In this chapter, we will outline the experimental method of the artificial annual environmental cycle for cultivating small scale sterilized poplar and the investigation of 137Cs and 42K uptake through their roots under long and short photoperiod conditions.

10.2 Application of the Artificial Annual Environmental Cycle to Poplar

In poplar, dormancy is primarily initiated in response to short-day lengths (Sylven 1940; Nitsch 1957), and the recent genetic and physiological understandings of dormancy initiation and break make poplar a highly suitable model tree for investigating growth rhythms. And the Populus trichocarpa genome was sequenced and expressed sequence tags of Populus were also identified (Kohler et al. 2003; Sterky et al. 2004). To utilize these advantages, we used poplar Hybrid aspen T89 (Populus tremula x tremuloides) as our experimental plants for investigating the shift of K and Cs distribution.

Hybrid aspen T89 were cultured in half-strength Murashige & Skoog (MS) medium in a sterilized container (height 14 cm, diameter 11 cm) (Fig. 10.1a) under light- and temperature-controlled conditions; 16 h light (light intensity 37.5 μmol m−1 s−1) and 8 h dark cycle, 23 °C (Fig. 10.1b). Once a month, each plant was cut approx. 5 cm below the shoot apex and replanted in a container containing new MS medium under sterile conditions.
Fig. 10.1

Growth condition of poplar. (a) The container for sterilized culture. The lid of the container has a microscopic pore air inlet. Bar = 5 cm. (b) Cultivation condition of artificial annual environmental cycle

The annual cycle of poplar growth is re-created in the artificial annual environmental cycle, which is a modification of a similar method by Kurita et al. (2014). The poplar was treated with three stages: Stage-1 (Spring and Summer) 23 °C, 16 h light /8 h dark, Stage-2 (Autumn) 23 °C, 8 h light/16 h dark and Stage-3 (Winter) 4 °C, 8 h light/16 h dark (Table 10.1). Poplars can break its dormant bud after the return to Stage-1 within 2 weeks. In our artificial annual environmental cycle, in contrast to Kurita et al. (2014), the temperature in Stage-2 was set to 23 °C. Our preliminary experiments revealed that the dormant bud formation can be triggered by 4 weeks of short day-length treatment when the temperature is less than 23 °C. To minimize the environmental factors related to the dormancy initiation, the temperature was kept constant in Stage-1 and -2.
Table 10.1

Culture conditions in artificial annual environmental cycle

 

Mimicked season

Kurita et al. 2014

Our condition

 

Temperature (°C)

Light/dark (h)

Cultivation period (week)

Temperature (°C)

Light/dark (h)

Cultivation period (week)

Stage-1

Spring/summer

25

14/10

4

23

16/8

3

Stage-2

Autumn

15

8/16

4

23

8/16

10

Stage-3

Winter

5

8/16

8–12

4

8/16

4

10.3 Measurement of 137Cs and 42K Distributions in Poplar

Under the artificial annual environmental cycle using Populus alba L., the shift of growth condition from Long Day (LD) to Short Day (SD) condition decreased the phosphate contents in lower leaves (Kurita et al. 2014). This change of phosphate content suggested the existence of a mechanism for the re-translocation of phosphate from lower leaves to younger upper leaves with seasonal changes. Regarding calcium (Ca) translocation, Furukawa et al. (2012) indicated the Ca transport from root to shoot is also regulated by the shift from LD to SD in Populus maximowiczii. To investigate if a similar shift occurs for 137Cs, Cs uptake through roots and its behavior within the plant body was compared in LD and SD conditions (Noda et al. 2016).
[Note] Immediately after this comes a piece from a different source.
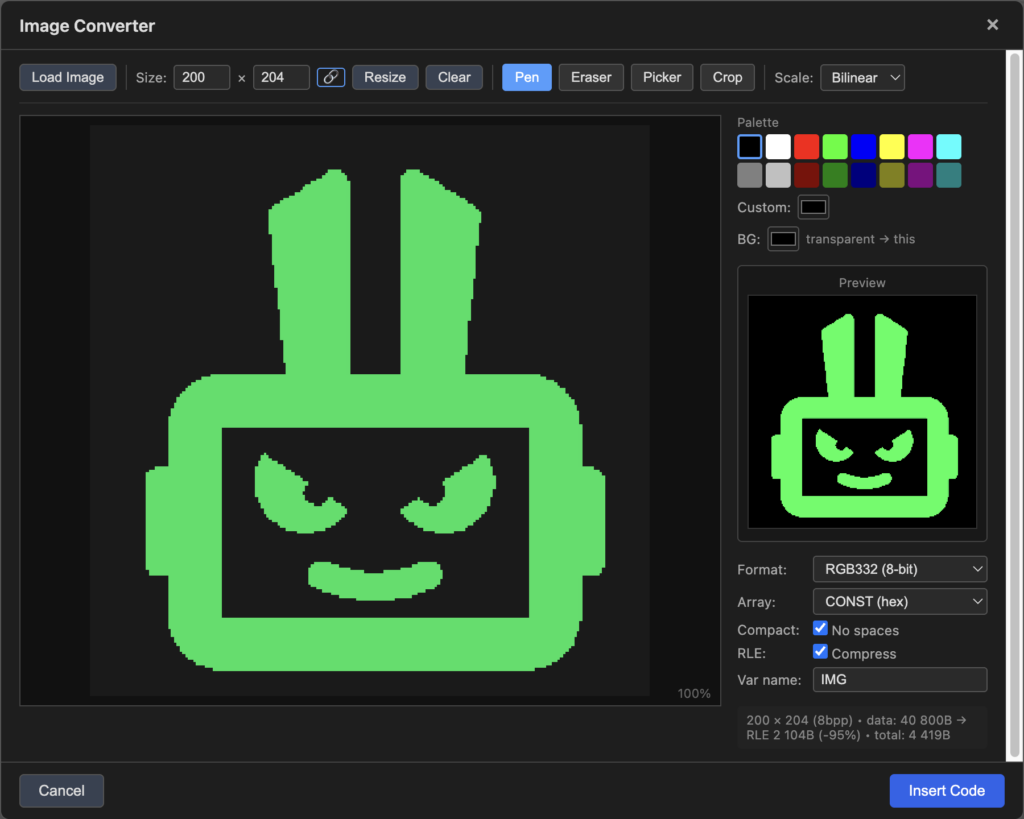Close the Image Converter dialog
This screenshot has width=1024, height=819.
[992, 25]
Poplars were grown under Stage-1 (LD) condition for 3 or 9 weeks (LD3 and LD9) in a light- and temperature-controlled environment. For investigating the effect of seasonal transition, a part of the LD3 plants were grown under Stage-2 (SD) conditions for an additional 2, 4 and 6 weeks (SD2, SD4 and SD6). After those cultivations, 137CsCl (25 kBq, with 0.1 μM 133CsCl) or 42K (8 kBq, with 0.1 μM 39KCl) (Aramaki et al. 2015; Kobayashi et al. 2015) solution was added to the growth medium to observe root absorption. Cesium-137 distribution was investigated with the autoradiography technique in LD3, LD9 and SD6 plants and the harvested plants were cut into four parts, apex (shoot apex and top three leaves), leaf (remaining leaves and petioles), stem and root.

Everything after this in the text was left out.